As love stories go Israel would be expected to return God’s love.  In the conventions of the day, as a woman, as a Samaritan and as one with a complicate past, it would have been doubted that the Samaritan women would enter God’s embrace. But she did. Even though Jesus knew all about her she experienced the warmth of God’s love through him in a way not thought possible for her. She openly stepped into God’s embrace and found healing for life’s aches. Her thirst was satisfied. The love story that unfolded was unexpected.

How are we like the Samaritan woman? Do we go to great lengths to keep our aches of life a secret? Do we feel it necessary to build walls protecting ourselves from the scorn of others? Do our choices or life’s circumstances blind us from seeing God’s embrace extended for us? Like the Samaritan woman we can receive the waters of God’s love, step into God’s embrace, and experience a dynamic encounter opening doors of possibility not visible before.

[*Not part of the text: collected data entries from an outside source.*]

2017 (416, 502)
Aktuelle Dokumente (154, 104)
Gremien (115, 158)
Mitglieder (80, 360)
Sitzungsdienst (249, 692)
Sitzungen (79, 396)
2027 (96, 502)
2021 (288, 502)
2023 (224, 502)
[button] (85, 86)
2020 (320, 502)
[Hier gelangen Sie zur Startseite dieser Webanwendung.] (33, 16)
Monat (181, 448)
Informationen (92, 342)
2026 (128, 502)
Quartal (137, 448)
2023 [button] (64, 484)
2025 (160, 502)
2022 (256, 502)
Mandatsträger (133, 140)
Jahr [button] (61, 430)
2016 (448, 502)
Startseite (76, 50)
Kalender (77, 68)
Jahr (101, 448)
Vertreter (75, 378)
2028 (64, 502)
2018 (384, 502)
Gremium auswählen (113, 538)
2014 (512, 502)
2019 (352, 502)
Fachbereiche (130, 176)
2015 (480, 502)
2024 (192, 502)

To consider these stories as a paradigm for our personal lives is one thing. How might we consider them as a paradigm for our lives together as TUMC? Individually and collectively we also know of complicated pasts and points of dysfunction. Yet, as we have seen in these stories, God uses people like us to accomplish God’s mission in the world today. Maybe we look like an aircraft that should not fly. But when we step out of our darker shadows and into the arms of God’s embrace, somehow things work.

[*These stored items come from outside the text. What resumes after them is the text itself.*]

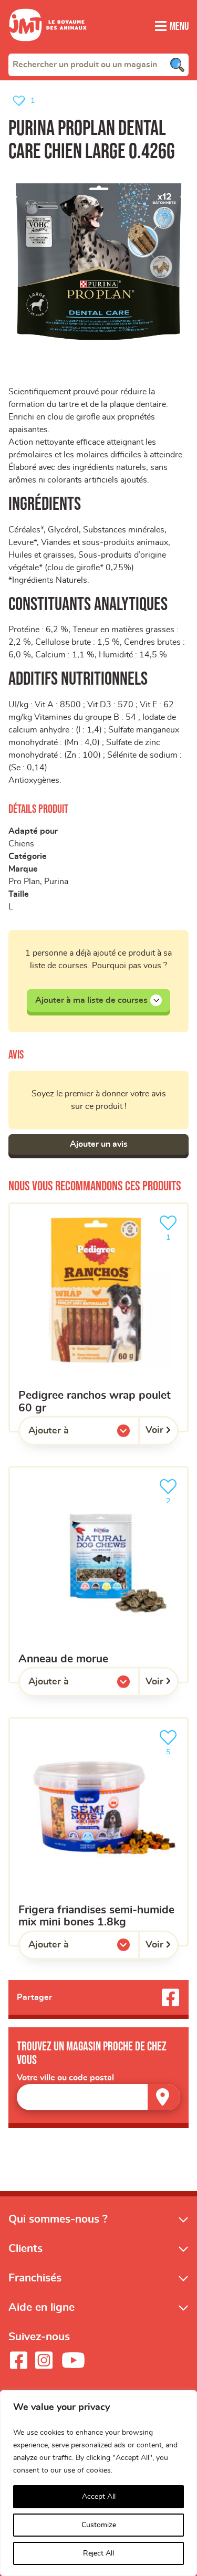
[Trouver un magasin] (164, 2097)
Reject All (98, 2553)
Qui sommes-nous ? (58, 2219)
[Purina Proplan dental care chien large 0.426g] (98, 262)
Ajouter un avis (99, 1144)
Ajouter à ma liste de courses (91, 1000)
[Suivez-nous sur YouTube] (73, 2360)
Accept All (99, 2496)
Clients (25, 2248)
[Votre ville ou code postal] (98, 2097)
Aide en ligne (41, 2307)
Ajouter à (70, 1433)
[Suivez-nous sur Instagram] (44, 2360)
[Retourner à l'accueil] (47, 47)
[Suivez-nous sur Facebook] (18, 2360)
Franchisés (34, 2278)
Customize (98, 2525)
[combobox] (98, 65)
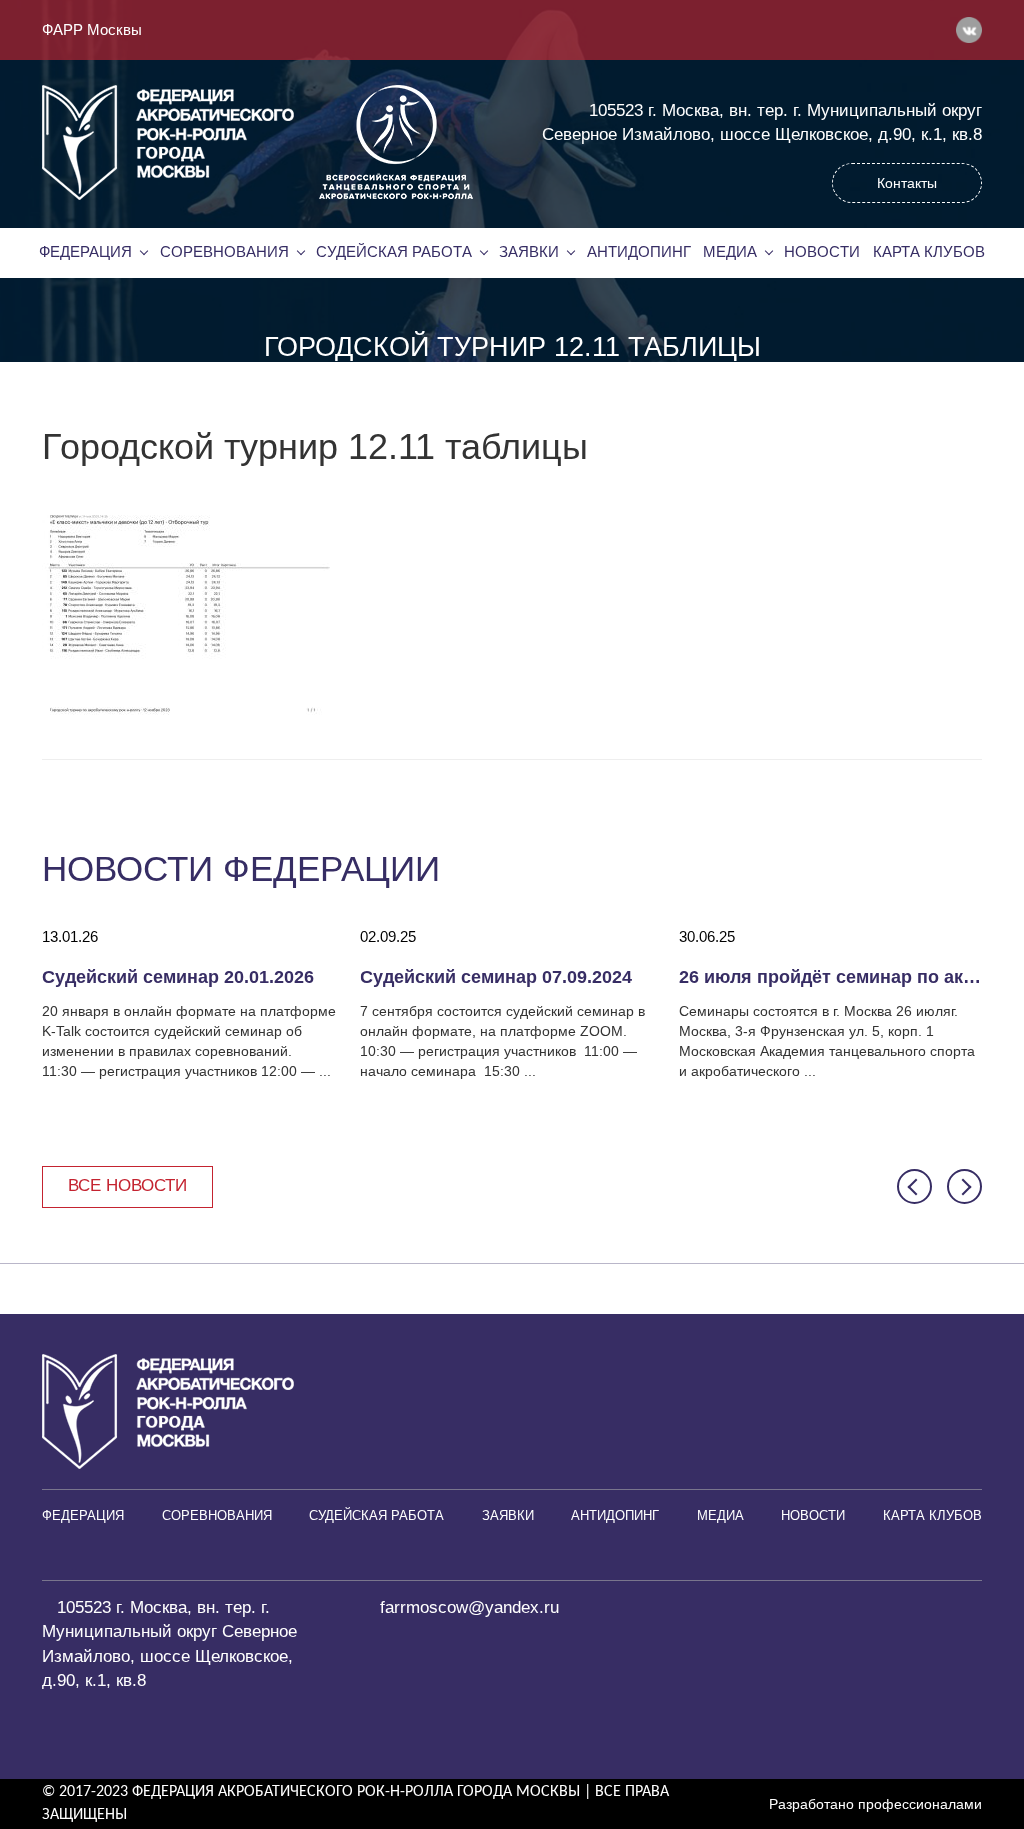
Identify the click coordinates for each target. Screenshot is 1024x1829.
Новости (822, 252)
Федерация (85, 252)
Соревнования (224, 252)
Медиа (730, 252)
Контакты (907, 183)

TUMC has journeyed as a partner with God in mission for approximately sixty years. Community has been a constant theme on the journey. Life giving stories are recalled of fellowship, of working together to build this facility and of being there for each other in times of emotional and spiritual need. TUMC has long been blessed with strong pastoral leadership and gifted lay leaders.

But there have been times of wilderness. The human sexuality discernment was painful for everybody. Even though remarkable steps were taken toward healing and reconciliation pain lingers.

During this year of interim ministry we will set the stage for the next segment of TUMC’s journey. The visioning process will give an opportunity to ask what kind of a congregation we want to be for that leg of the journey. We will build on our strengths and shared passions. We will discern constructive ways to use our rich diversity as an asset. As we step into the open embrace God extends, we will see doors of opportunity open, which today may only be a shadow of hope.

Conclusion:    Together we have traveled a long way. There have been times of wilderness. There have been times ripe with the fruit of boundless life. Today, individually and collectively, let us step into God’s embrace for the journey that is unfolding before us. Today, let us hear the voice of Jesus and walk in the light of life for these traveling days. Amen.